Raw records ▸
-=-=-=-=-

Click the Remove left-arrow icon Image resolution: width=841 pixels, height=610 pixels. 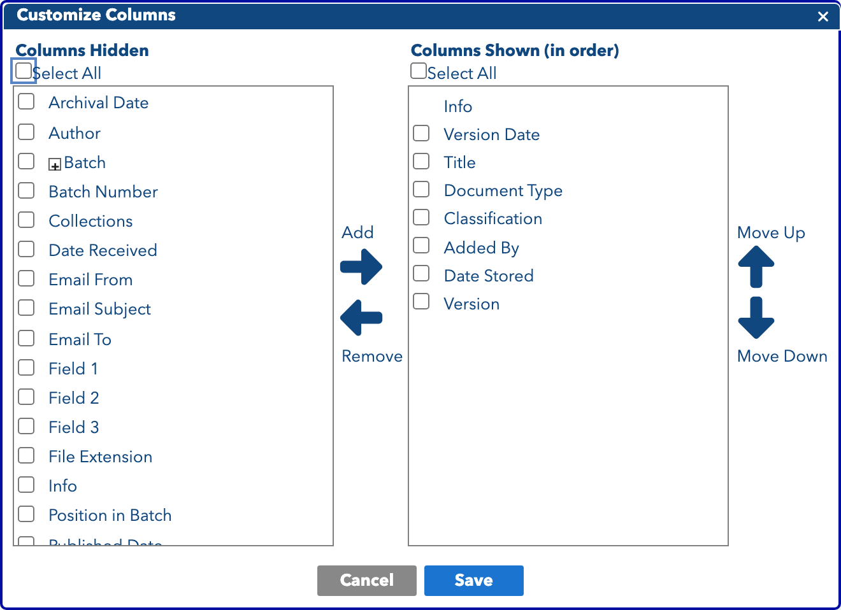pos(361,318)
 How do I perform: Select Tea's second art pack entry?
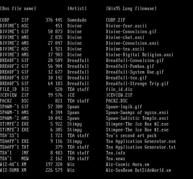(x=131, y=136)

-=-=-=-=-

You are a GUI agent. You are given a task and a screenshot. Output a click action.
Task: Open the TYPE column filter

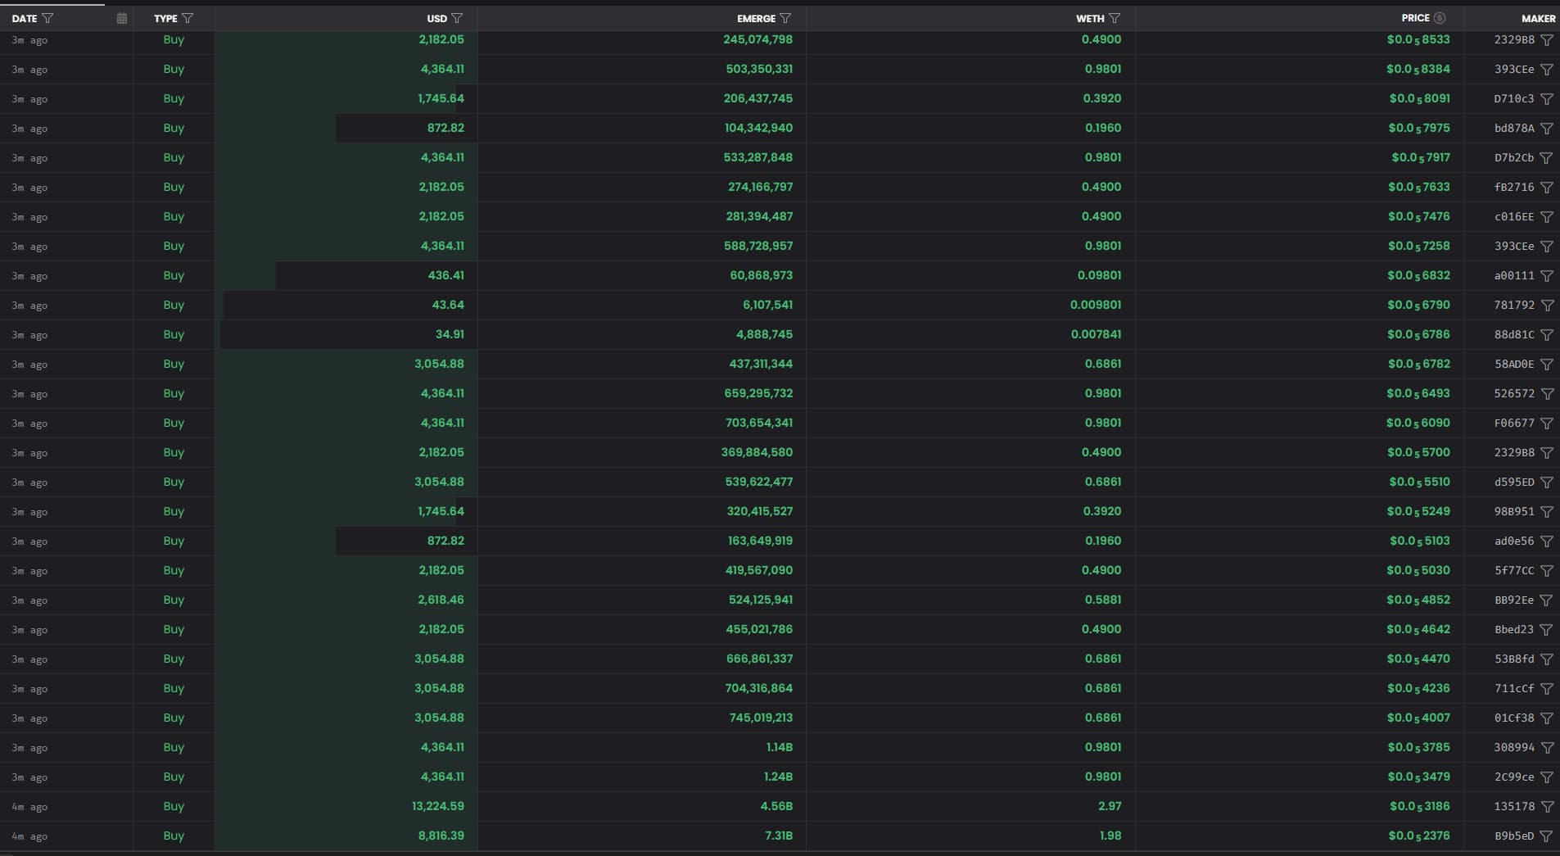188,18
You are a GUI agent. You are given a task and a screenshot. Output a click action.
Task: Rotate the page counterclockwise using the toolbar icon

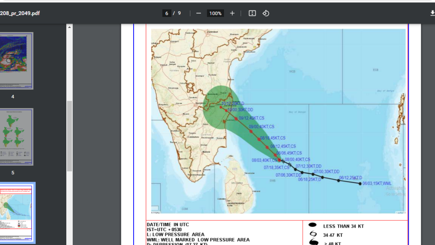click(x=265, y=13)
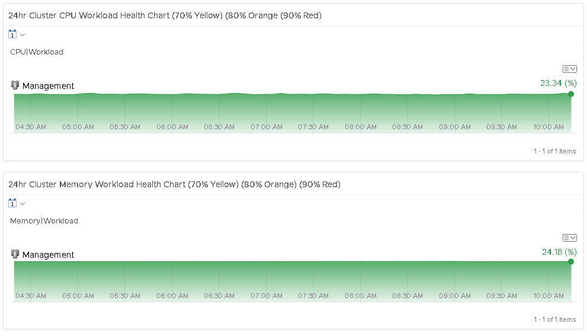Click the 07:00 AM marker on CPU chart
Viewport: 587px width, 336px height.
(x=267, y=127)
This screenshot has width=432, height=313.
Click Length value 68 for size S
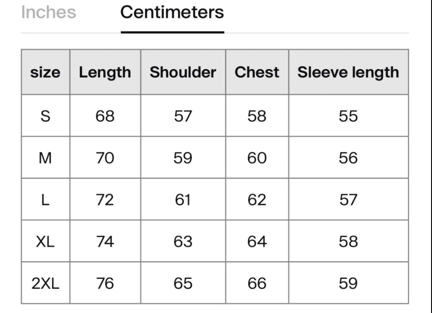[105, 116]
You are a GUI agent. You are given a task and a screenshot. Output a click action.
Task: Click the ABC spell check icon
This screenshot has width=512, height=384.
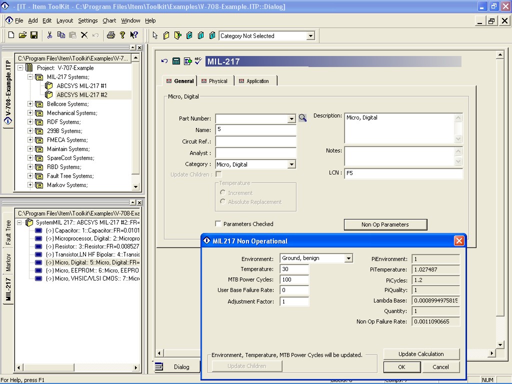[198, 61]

-=-=-=-=-

Your task ▸ Add 114 to every coordinate in the answers and write the listing above again, requests included, starting at the line that has "How do I perform: Select" and stopping after the line that has "(x=131, y=136)". Omit the pictures.

Solution to this exercise ▸
 How do I perform: Select Tea's second art pack entry?
(x=245, y=250)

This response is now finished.